Avoiding Peer Pressure

One of the most difficult tasks for a parent is to teach their child to learn from the parent's mistakes, and not have to learn them firsthand the hard way. But, it really doesn't matter how much you share with your child, how much you reveal, how much you explain to your child that you have been there, done that, and you can show them how to avoid bad consequences, it rarely helps.

Kids either really don't believe you were ever a kid, don't believe you acted as they do, or they think times have simply changed so much that kids are different now and there is no way you could have ever thought or done the things they do.

One of the biggest of these is teaching your child to avoid peer pressure.
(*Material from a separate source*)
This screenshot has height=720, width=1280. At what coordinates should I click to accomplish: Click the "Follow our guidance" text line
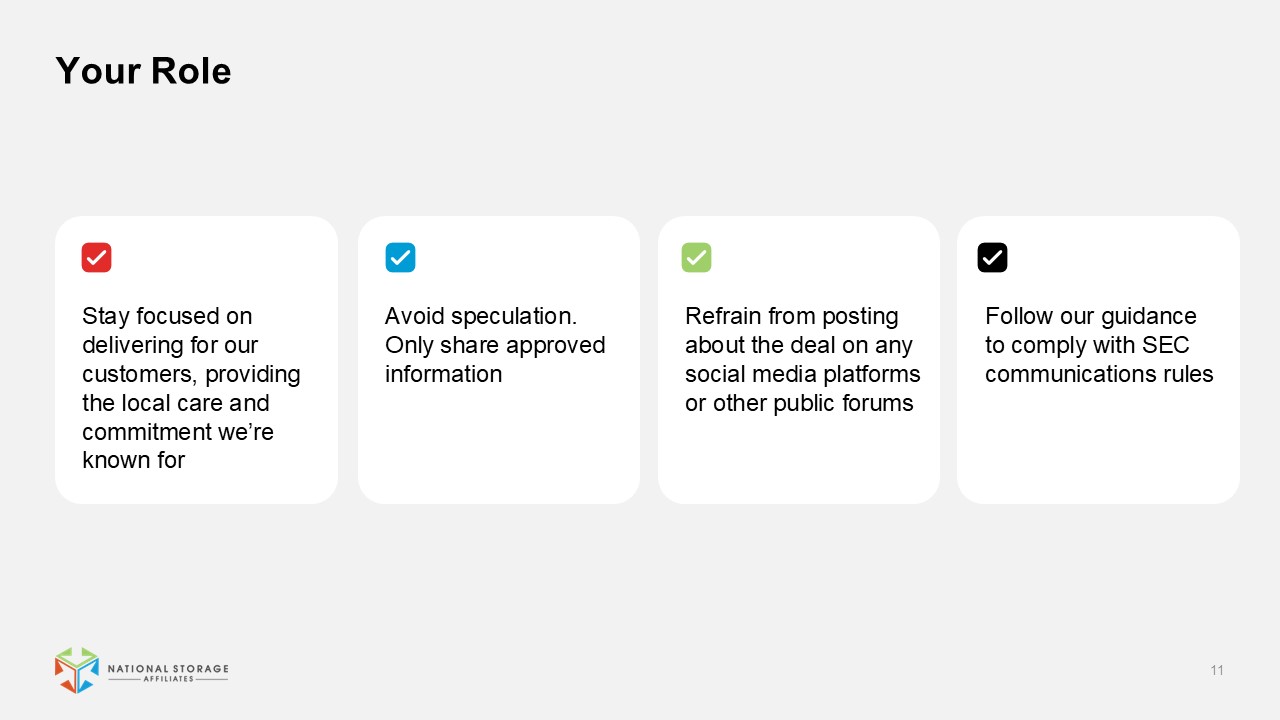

It is nearly impossible to convince a child that you really do know more than their friends do. Children believe other children, or they see firsthand that nothing is happening to their friends, so they think they can do whatever it is they are being pressured to do without facing bad results.
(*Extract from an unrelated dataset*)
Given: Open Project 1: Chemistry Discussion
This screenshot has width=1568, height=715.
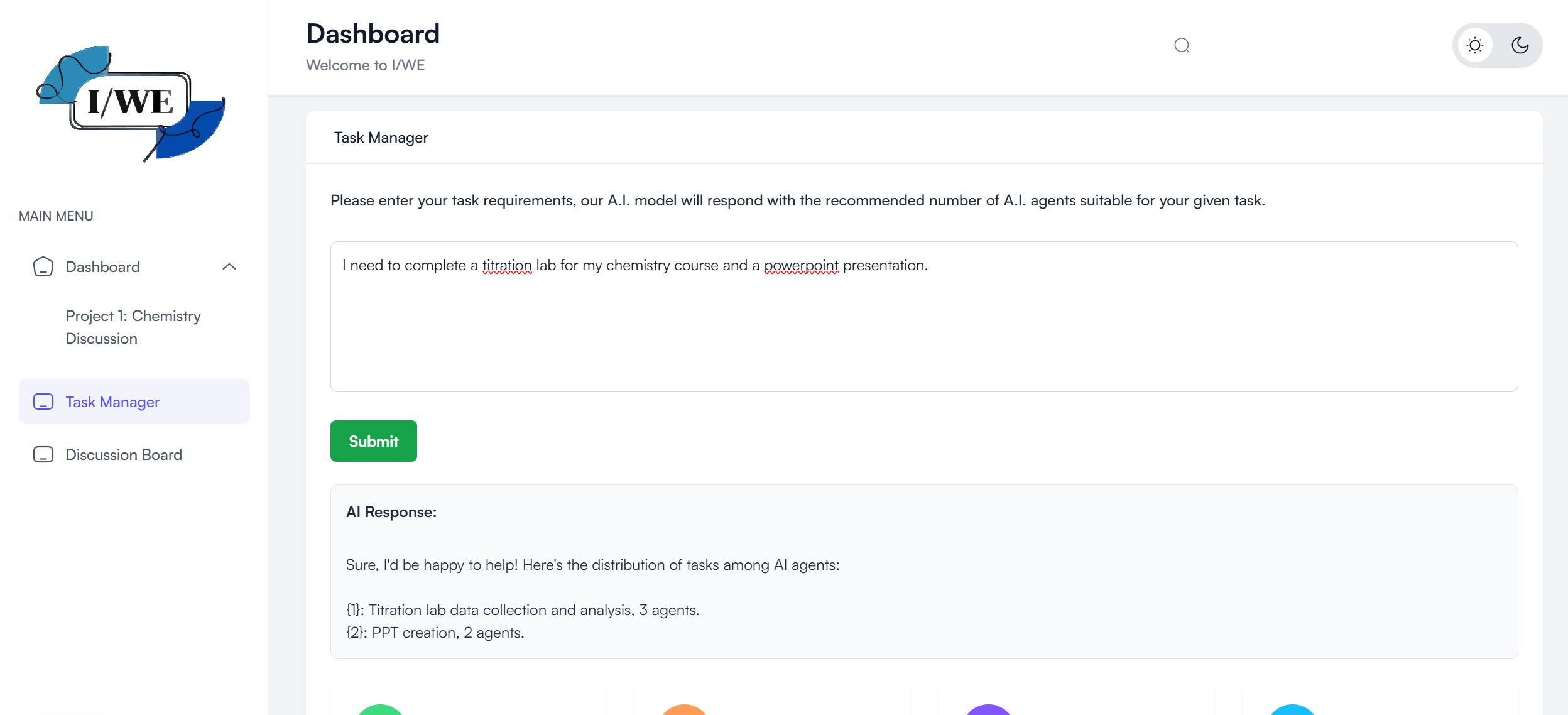Looking at the screenshot, I should [133, 327].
While there is no guarantee that anything you do will be able to limit your child's weakness to peer pressure, but there are a few things you can do that can help some:

• Always talk about it—don't wait until your child gives in and does something stupid before having the peer pressure talk. You should not only explain to your child that you know what it's like, but you should also give specific examples of something you felt pressured to do, what you did in response to the pressure, and what happened.

• Explain it fully—not only should you talk about it on a regular basis, but you should prepare your child for what peer pressure really is. Most kids only think that peer pressure is when their friends are making fun of them for not doing something. The problem with this view is that so many kids never even make it to that point because they give in and go along with their friends before anyone ever has a chance to make fun of them for not giving in. You should explain to your child that if they don't want to do something, they shouldn't, and they should never worry about what other kids think of them. Not caring what others think is the first important step in being able to avoid pressure.

• Explain why it happens—when you do this, you shouldn't try to make their friends look like bad guys. Too often, this is one of the biggest mistakes that parents make. They will tell their child something to the effect of "If they were your friends, they wouldn't be trying to get you to do something that could get you in trouble." While this may be true, since your child trusts and believes that this person is their friend, they will feel that you are wrong about the whole situation, and that you have no idea what you are talking about. Then, this can lead them to go ahead and give in. Instead, you should teach your child that kids just like for other children to do things with them, and they may not always realize what a wrong decision it is.

• Act it out—when you are talking about it, give your child some examples of small things they may feel pressured to do at some point. Ask them what they would say if their friend said a certain thing. Ask them what they would do if their friends made fun of them. By practicing with your child, you aren't ensuring completely that your child will respond correctly when the time arises, but you are at least getting it in their head, and when the time comes, they will at least think about what you said, and maybe it will help them to be stronger.